THE DATA –
──────

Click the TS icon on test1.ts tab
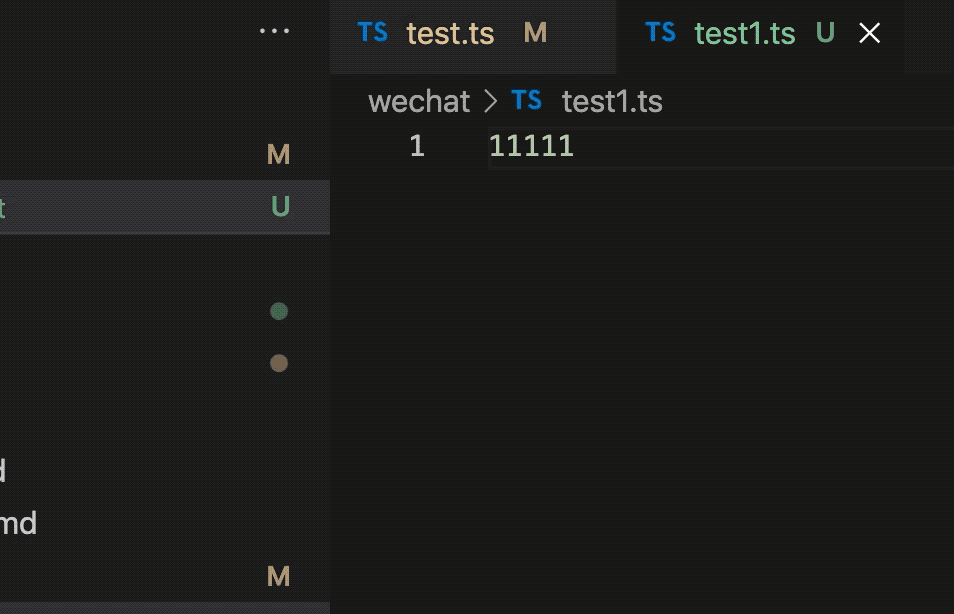 tap(660, 32)
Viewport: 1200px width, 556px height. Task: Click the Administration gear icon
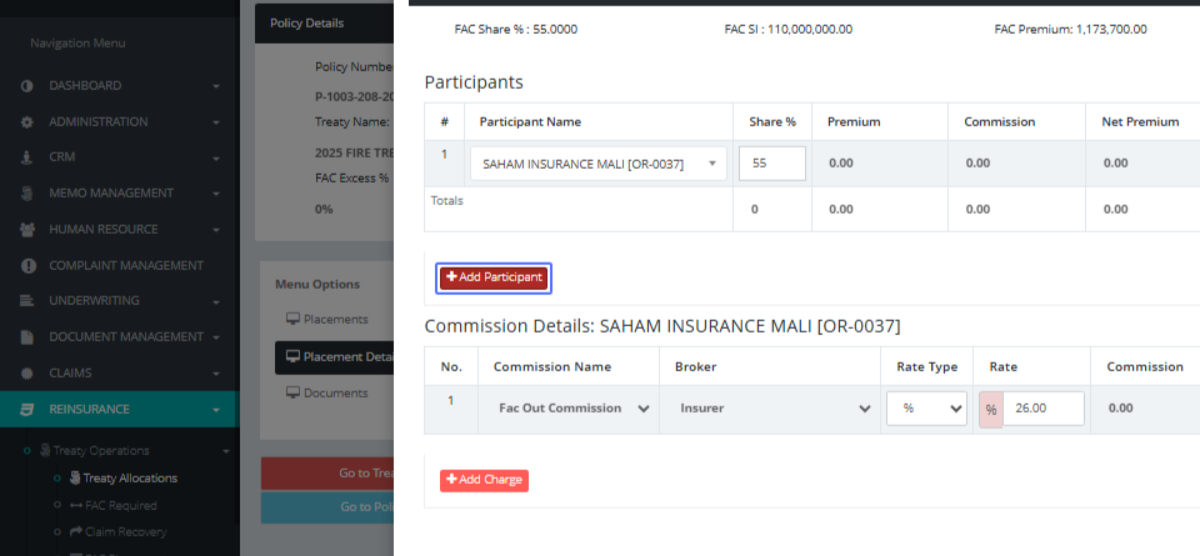[x=27, y=122]
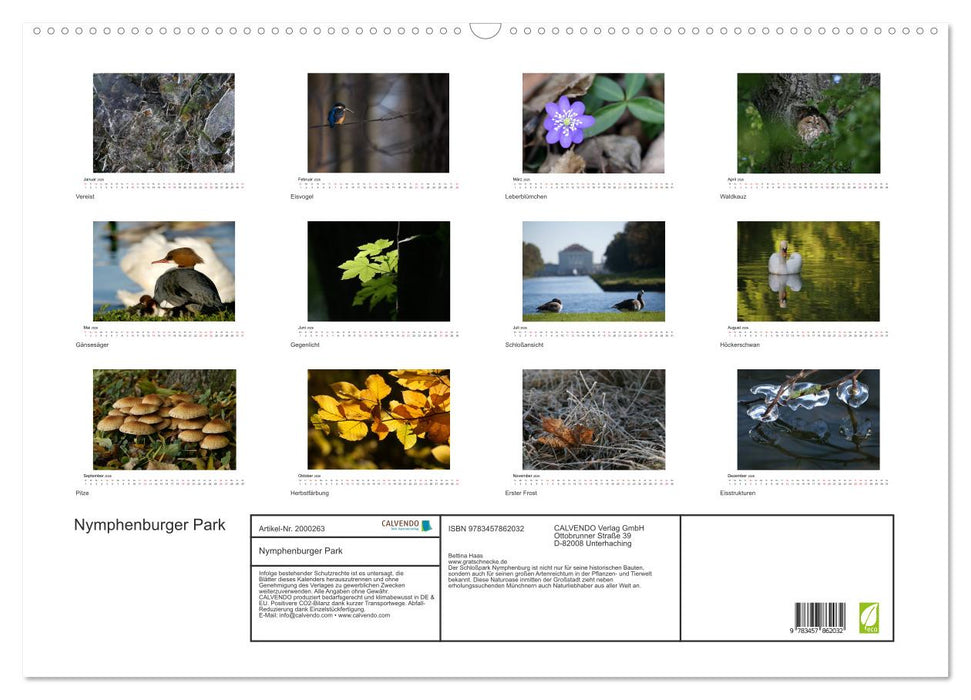The height and width of the screenshot is (700, 971).
Task: Click the Gegenlicht leaves image
Action: [x=376, y=270]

──────

GOAL OF THE EXERCISE – Retype the whole listing. Keep every word exact but include no pictures.

WRITTEN SOLUTION –
Click the TS icon on test1.ts tab
 tap(660, 32)
Viewport: 1200px width, 556px height. Task: Click the Administration gear icon
[x=27, y=122]
The height and width of the screenshot is (700, 971).
Task: Click the Gegenlicht leaves image
Action: [x=376, y=270]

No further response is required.